> **Exercise tasks**:
A – According to the agreement excerpt, under the laws of which state is the Sponsor a limited liability company?
B – Continue the agreement excerpt, beginning right after its final sentence.

> **Source text**:

———

2.1.5. Access to Information;
Independent Investigation. Prior to the execution of this Agreement, the Representative has had the opportunity to ask questions of
and receive answers from representatives of the Company concerning an investment in the Company, as well as the finances, operations,
business and prospects of the Company, and the opportunity to obtain additional information
to verify the accuracy of all information so obtained. In determining whether to make this investment, the Representative
has relied solely on the Representative’s own knowledge and understanding of the Company and its business based upon the Representative’s
own due diligence investigation and the information furnished pursuant to this paragraph.

 

2.1.6. Regulation D Offering.
The Representative represents that it is an “accredited investor” as such term is defined in Rule 501(a) of Regulation D under
the Securities Act and acknowledges the sale contemplated hereby is being made in reliance on a private placement exemption applicable
to “accredited investors” or similar exemptions under federal and state law.

 

2.1.7. Investment Purposes.
The Representative is purchasing the Securities solely for investment purposes, for the Representative’s own account and not for
the account or benefit of any other person, and not with a view towards the distribution or dissemination thereof. The Representative
did not enter into this Agreement as a result of any general solicitation or general advertising within the meaning of Rule 502 of Regulation
D under the Securities Act.

 

2.1.8. Restrictions on
Transfer; Shell Company. The Representative understands the Securities are being offered in a transaction not involving a public offering
within the meaning of the Securities Act. The Representative understands the Securities will be “restricted securities” as
defined in Rule 144(a)(3) under the Securities Act and The Representative understands that the certificate representing the Securities
will contain a legend in respect of such restrictions. If in the future the Representative decides to offer, resell, pledge or otherwise
transfer the Securities, such Securities may be offered, resold, pledged or otherwise transferred only in accordance with the provisions
of Section 4.1 hereof. Absent registration or an exemption, the Representative agrees not to resell the Securities. The Representative
further acknowledges that because the Company is a shell company, Rule 144 may not be available
to the Representative for the resale of the Securities until one year following consummation of the initial business combination
of the Company, despite technical compliance with the certain requirements of Rule 144 and the release or waiver of any contractual transfer
restrictions.

 

2.1.9. No Governmental
Consents. No governmental, administrative or other third party consents or approvals are required, necessary or appropriate on the
part of the Representative in connection with the transactions contemplated by this Agreement.

 

2.2 The Sponsor’s
Representations, Warranties and Agreements. To induce the Representative to purchase the Securities, the Sponsor hereby represents
and warrants to the Representative and the Company and agrees with the Representative and the Company as follows:

 

2.2.1 Organization and
Corporate Power. The Sponsor is a Delaware limited liability company, validly existing and in good standing under the laws of Delaware
and possesses all requisite power and authority necessary to carry out the transactions contemplated by this Agreement. Upon execution
and delivery by the Representative and the Company, this Agreement will be a legal, valid and binding agreement of the Sponsor, enforceable
against the Sponsor in accordance with its terms, except as such enforceability may be limited by applicable bankruptcy, insolvency,
fraudulent conveyance or similar laws affecting the enforcement of creditors’ rights generally and subject to general principles
of equity (regardless of whether enforcement is sought in a proceeding at law or in equity).

———

> **Data excerpt**:
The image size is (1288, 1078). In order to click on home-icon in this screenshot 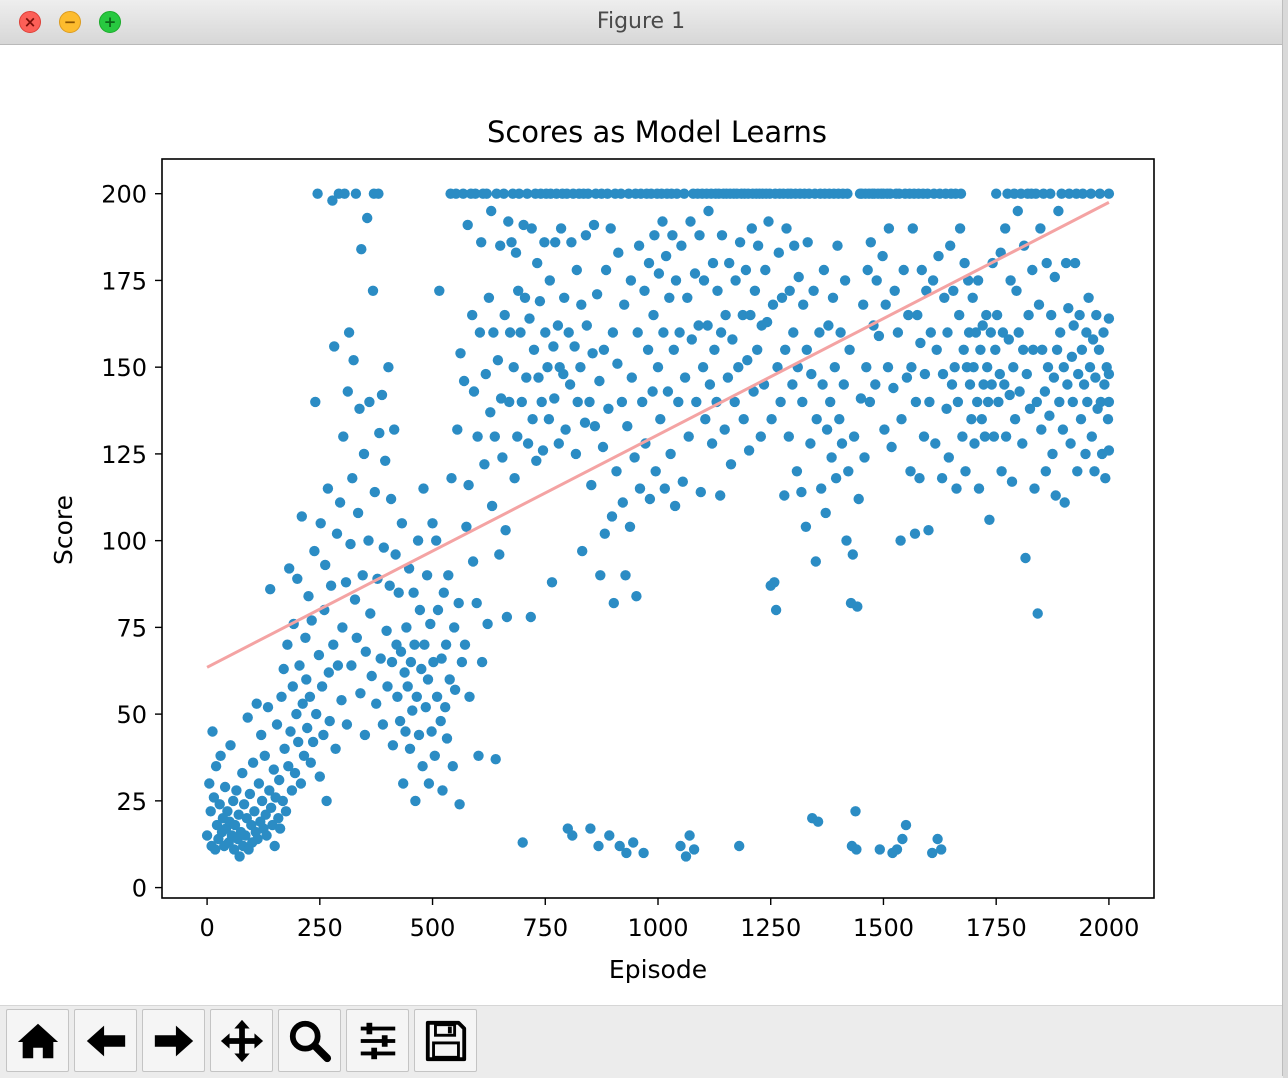, I will do `click(38, 1040)`.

———

> **Solved tasks**:
A – Delaware

B –
 

    2

     

    

 

2.2.2. No Conflicts.
The execution, delivery and performance of this Agreement and the consummation by the Sponsor of the transactions contemplated hereby
do not violate, conflict with or constitute a default under (i) the formation and governing documents of the Sponsor, (ii) any agreement,
indenture or instrument to which the Sponsor is a party, (iii) any law, statute, rule or regulation to which the Sponsor is subject, or
(iv) any agreement, order, judgment or decree to which the Sponsor is subject.

 

2.2.3. No Governmental Consents.
No governmental, administrative or other third party consents or approvals are required, necessary or appropriate on the part of the Sponsor
in connection with the transactions contemplated by this Agreement.

 

2.2.4. Title to Securities.
The Securities are duly and validly issued, fully paid and nonassessable. Upon payment pursuant to the terms hereof the Representative
will have or receive good title to the Securities, free and clear of all liens, claims and encumbrances of any kind, other than (a) transfer
restrictions hereunder and other agreements to which the Securities may be subject which have
been notified to the Representative in writing, (b) transfer restrictions under federal and state securities laws, and (c) liens, claims
or encumbrances imposed due to the actions of the Representative.

 

2.3 Company’s Representations,
Warranties and Agreements. To induce the Representative to purchase the Securities, the Company hereby represents and warrants to
the Representative and the Sponsor and agrees with the Representative and the Sponsor as follows:

 

2.3.1 Organization and
Corporate Power. The Company is a Cayman Islands exempted company and is qualified to do business in every jurisdiction in which the
failure to so qualify would reasonably be expected to have a material adverse effect on the financial condition, operating results or
assets of the Company. The Company possesses all requisite corporate power and authority necessary to carry out the transactions contemplated
by this Agreement. Upon execution and delivery by the Representative and the Sponsor, this Agreement will be a legal, valid and binding
agreement of the Company, enforceable against the Company in accordance with its terms, except as such enforceability may be limited
by applicable bankruptcy, insolvency, fraudulent conveyance or similar laws affecting the enforcement of creditors’ rights
generally and subject to general principles of equity (regardless of whether enforcement is sought in a proceeding at law or in equity).

 

2.3.2. No Conflicts.
The execution, delivery and performance of this Agreement and the consummation by the Company of the transactions contemplated hereby
do not violate, conflict with or constitute a default under (i) the formation and governing documents of the Company, (ii) any agreement,
indenture or instrument to which the Company is a party, (iii) any law, statute, rule or regulation to which the Company is subject, or
(iv) any agreement, order, judgment or decree to which the Company is subject.

 

2.3.3. No Governmental Consents.
No governmental, administrative or other third party consents or approvals are required, necessary or appropriate on the part of the Company
in connection with the transactions contemplated by this Agreement.

 

2.3.4. Title to Securities.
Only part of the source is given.